§ Records shown:
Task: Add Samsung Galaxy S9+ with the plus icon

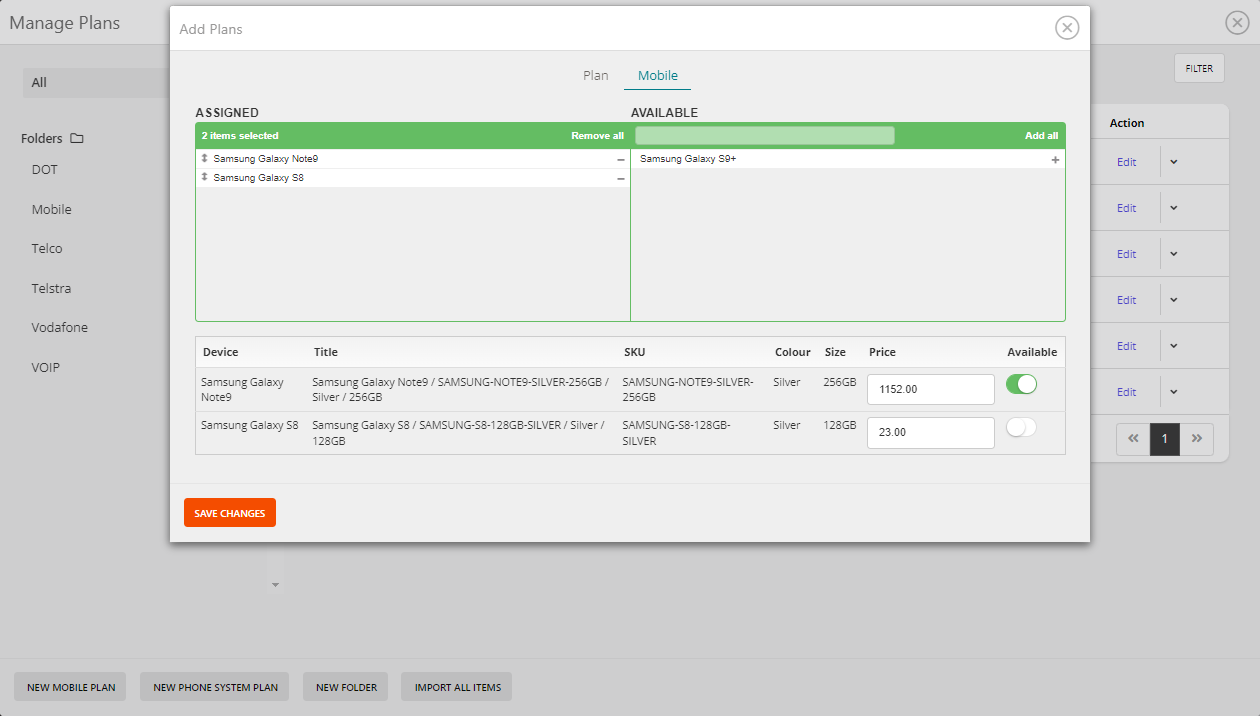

* * *

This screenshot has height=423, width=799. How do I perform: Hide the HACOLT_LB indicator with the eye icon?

...

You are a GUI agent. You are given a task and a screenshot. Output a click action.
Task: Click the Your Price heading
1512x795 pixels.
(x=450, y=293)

§ Requirement:
Count the lines above that contain the word "screenshot", and reply with only that number.

§ Expected answer:
2